PMID:36843926 | PMC:PMC9946981 | DOI:10.3389/fphar.2023.1111115
Is Clozapine-induced Weight Gain Dose-dependent? Results From a Prospective Cohort Study
Schizophr Bull. 2023 Feb 26:sbad009. doi: 10.1093/schbul/sbad009. Online ahead of print.
ABSTRACT
BACKGROUND: Antipsychotic-induced metabolic adverse effects are risk factors for cardiometabolic comorbidities. Whether dose lowering could mitigate such effects remains unclear. The present study aims to investigate the associations between clozapine doses and modifications of weight, blood pressure, blood glucose, and lipid levels.
STUDY DESIGN: Linear mixed-effects models of weight changes over 1 year and of variations of other metabolic parameters over 4 months were applied to a prospective cohort of 115 patients.

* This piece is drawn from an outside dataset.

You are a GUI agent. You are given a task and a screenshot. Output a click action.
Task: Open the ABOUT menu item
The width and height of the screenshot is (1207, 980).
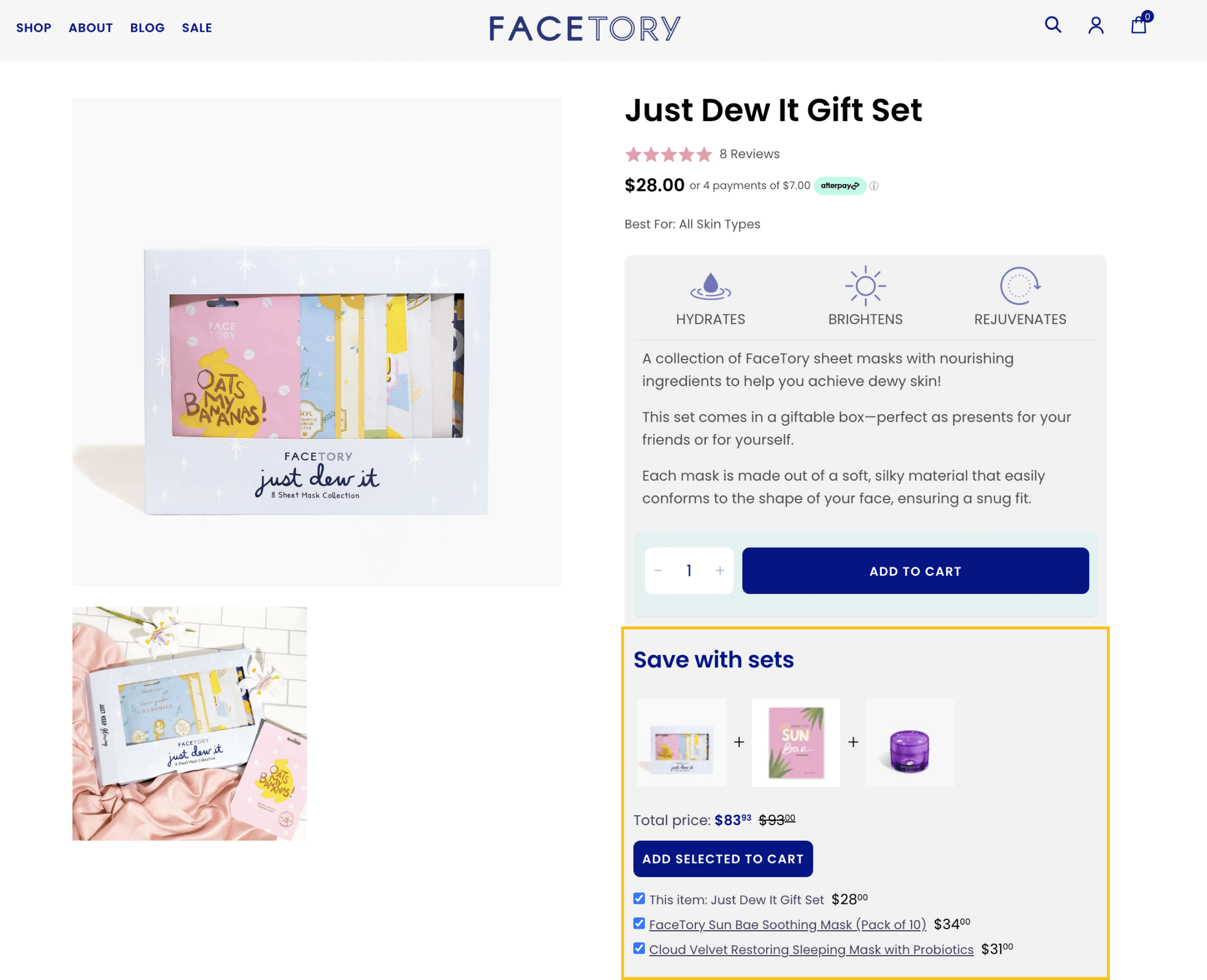[91, 28]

Age- and sex-stratified analyses of weight changes were also performed.
STUDY RESULTS: Each 100 mg dose increment of clozapine was associated on average with a +0.48% weight increase (P = .004) over 1 year of treatment. Weight increase was greater for treatment duration ≤3 vs >3 months (+0.84% and +0.47% per month, respectively, P < .001), with a significant association with the dose for durations >3 months (+0.54%, P = .004) and a trend for durations ≤3 months (+0.33%, P = .075). Dose increments of 100 mg were also associated with weight increases of +0.71% among adults (P = .001), +1.91% among the elderly (P < .001) and +1.32% among men (P < .001) with no associations among women (P = .62). Among young adults, weight change was positively associated with doses ≤300 mg/day (+2.19% per 100 mg, P = .001), whereas no association was found with doses >300 mg/day (P = .60). No significant effect of clozapine dose on other metabolic parameters was found.
CONCLUSIONS: This study reports a modest effect of clozapine dose increases on weight gain over 1 year with differences among age categories and sexes and no dose effect on other metabolic parameters over 4 months.